In the past few months, I’ve seen what a role commitment can play in the success for an organization.
And when I use the term commitment, I mean actions not words. Time and time again, I’ve met people who will espouse an opinion or provide direction only to find out later that they don’t follow their own lead.
Keep in mind I’m not referring to blindly adherence to your ideas. Rather, true commitment comes from application of ideas and philosophy. Leaders have to be in the trenches and be ready to make changes as warranted. This aligns to Sartre’s original philosophy as well as his own actions on commitment and building authentic relationships.
The first such example unfolded over the past two years as the congregational president for a local Reform Jewish temple changed the culture from complacency to commitment. He doubled-down, so to speak, this year when he focused on the need for commitment in actions rather than just words during his high holiday speeches.
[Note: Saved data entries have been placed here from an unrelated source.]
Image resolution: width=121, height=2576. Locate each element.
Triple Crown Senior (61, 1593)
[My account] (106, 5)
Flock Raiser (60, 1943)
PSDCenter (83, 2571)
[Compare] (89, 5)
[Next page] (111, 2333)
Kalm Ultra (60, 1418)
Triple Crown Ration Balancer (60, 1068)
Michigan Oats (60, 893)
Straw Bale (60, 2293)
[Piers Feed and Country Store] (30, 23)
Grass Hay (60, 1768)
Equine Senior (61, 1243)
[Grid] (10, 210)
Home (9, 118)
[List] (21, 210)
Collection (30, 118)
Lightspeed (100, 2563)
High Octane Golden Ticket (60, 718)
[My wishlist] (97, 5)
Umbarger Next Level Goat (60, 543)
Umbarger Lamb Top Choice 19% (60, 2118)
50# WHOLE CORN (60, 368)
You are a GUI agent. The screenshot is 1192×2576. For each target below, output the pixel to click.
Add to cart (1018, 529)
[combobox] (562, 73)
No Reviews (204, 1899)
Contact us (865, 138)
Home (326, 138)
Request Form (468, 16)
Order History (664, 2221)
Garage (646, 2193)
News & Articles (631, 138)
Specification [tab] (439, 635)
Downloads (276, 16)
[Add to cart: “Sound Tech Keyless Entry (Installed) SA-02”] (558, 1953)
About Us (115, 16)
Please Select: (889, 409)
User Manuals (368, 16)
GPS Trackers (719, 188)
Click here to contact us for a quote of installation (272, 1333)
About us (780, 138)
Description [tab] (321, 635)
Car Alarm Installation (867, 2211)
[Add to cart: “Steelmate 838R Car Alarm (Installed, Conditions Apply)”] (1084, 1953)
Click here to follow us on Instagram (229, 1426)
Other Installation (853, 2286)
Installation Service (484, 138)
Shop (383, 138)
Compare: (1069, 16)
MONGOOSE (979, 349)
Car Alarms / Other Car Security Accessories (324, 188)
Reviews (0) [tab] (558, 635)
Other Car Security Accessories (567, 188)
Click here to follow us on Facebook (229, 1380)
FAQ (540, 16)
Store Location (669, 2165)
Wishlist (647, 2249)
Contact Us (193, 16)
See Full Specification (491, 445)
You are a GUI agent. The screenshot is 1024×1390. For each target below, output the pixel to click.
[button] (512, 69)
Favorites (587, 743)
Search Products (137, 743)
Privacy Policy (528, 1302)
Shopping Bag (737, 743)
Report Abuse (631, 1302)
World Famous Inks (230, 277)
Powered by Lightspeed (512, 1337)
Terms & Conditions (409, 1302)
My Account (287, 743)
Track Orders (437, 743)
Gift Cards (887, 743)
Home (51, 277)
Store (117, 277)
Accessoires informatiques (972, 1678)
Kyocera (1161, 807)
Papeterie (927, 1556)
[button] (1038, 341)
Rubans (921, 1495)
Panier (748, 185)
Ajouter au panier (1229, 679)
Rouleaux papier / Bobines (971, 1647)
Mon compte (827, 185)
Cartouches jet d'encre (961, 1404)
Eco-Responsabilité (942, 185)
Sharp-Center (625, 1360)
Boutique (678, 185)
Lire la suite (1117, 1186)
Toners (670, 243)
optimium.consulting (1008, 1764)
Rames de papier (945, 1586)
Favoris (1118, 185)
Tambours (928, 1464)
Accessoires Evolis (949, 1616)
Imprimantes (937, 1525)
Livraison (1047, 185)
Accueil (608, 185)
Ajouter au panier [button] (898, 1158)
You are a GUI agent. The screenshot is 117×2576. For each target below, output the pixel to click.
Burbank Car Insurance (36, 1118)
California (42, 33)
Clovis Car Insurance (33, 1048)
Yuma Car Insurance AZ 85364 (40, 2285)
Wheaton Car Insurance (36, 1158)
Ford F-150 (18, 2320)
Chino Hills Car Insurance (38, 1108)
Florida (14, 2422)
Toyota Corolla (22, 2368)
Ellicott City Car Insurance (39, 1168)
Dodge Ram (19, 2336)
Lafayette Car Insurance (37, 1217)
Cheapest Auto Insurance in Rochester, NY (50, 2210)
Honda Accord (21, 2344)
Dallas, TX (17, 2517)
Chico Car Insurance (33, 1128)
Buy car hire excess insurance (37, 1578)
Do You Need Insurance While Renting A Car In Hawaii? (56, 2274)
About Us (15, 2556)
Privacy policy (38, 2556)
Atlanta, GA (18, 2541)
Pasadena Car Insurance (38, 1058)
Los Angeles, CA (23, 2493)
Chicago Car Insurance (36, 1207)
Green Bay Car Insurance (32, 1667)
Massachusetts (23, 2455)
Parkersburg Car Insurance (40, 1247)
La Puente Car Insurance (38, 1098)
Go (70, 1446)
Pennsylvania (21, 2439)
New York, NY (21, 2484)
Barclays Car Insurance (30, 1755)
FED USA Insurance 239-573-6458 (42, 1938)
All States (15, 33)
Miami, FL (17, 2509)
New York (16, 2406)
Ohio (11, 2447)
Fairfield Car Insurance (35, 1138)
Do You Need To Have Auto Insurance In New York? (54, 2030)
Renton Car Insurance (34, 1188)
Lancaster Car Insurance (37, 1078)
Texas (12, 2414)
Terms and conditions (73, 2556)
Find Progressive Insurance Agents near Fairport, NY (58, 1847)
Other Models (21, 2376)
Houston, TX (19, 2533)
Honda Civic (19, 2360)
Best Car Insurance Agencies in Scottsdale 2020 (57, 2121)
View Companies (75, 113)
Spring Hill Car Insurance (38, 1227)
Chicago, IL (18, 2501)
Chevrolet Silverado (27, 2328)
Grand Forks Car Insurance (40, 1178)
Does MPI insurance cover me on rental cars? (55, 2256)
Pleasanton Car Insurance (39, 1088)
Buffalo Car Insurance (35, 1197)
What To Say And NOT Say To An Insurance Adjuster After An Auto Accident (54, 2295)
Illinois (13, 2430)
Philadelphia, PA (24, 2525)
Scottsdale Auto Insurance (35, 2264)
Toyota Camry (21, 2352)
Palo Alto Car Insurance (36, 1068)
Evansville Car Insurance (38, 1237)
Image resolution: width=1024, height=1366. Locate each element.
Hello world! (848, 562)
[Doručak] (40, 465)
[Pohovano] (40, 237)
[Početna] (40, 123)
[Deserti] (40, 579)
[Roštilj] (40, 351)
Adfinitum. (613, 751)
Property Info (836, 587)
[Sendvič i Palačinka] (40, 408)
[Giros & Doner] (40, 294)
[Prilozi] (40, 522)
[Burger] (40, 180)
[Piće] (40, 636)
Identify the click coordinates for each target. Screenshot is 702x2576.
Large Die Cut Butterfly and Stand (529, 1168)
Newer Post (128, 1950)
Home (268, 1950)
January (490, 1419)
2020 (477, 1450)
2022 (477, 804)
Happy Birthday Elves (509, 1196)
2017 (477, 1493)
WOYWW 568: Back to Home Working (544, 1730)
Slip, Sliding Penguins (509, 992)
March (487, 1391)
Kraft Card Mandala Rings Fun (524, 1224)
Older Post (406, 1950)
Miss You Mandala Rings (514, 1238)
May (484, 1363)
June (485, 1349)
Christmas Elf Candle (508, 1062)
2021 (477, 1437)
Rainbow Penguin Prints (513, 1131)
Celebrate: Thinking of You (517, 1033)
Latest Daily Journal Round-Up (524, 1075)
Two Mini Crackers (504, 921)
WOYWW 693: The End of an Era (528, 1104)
He directly challenged congregants to act, not just talk about acting.
And it’s working:
- membership and contributions have increased
- participation in committees, programs, and events is burgeoning
- increased pride and connection to the temple is evident in just about every aspect associated with their operation
It’s perhaps that last one on the list which builds a promising, sustainable future for them.
But he’s not the only leader I’ve observed in these past few months who put commitment into action.
I’ve had the opportunity to witness a turnaround of sorts for the Compliance function in an international financial firm.
Simply put, the Chief Compliance Officer changed the culture of the organization by:
- involving a variety of people in planning, goal-setting, and priorities–she included people throughout the organization at a variety of levels and functions along with key internal partners
- setting the tone by actively participating in the changes and monitoring success–she attended each meeting, completed tasks, and led by example
- providing clear feedback including corrective actions and recognizing successes–she did so decisively and quickly
All of these were necessary to turn the organization around. She underscored her commitment not through emails, presentations, and overviews. Rather, she rolled up her sleeves and worked alongside her team to meet the challenges head-on.
It’s working for her and the organization:
- they have launched several new initiatives aligned to international fraud protection guidelines
- governmental oversight ratings have increased for the company
- stock price has stabilized after years of decline
- they successfully opened a new Polish base of operations on-time with less than 3 months planning
So is it all about commitment? Well, yes but there’s another factor that comes into play.
I’m a firm believer that commitment breeds trust. Not only have I witnessed it in these two examples, I’ve seen it repeatedly in businesses and nonprofits–large and small, local and national, service-providers and widget-producers.
Commitment and trust both require action, not just words. Leaders have to not only send messages, they have to live these messages. They become more than role-models. They become participants:
- they do as they say
- “we” is more important to “I”
- challenges are met head-on by all
- they build a solid team
As a leader, look in the mirror. Check to see if your actions match your commitment. Check for the above four items. It’s ok to make adjustments. Better you than someone else.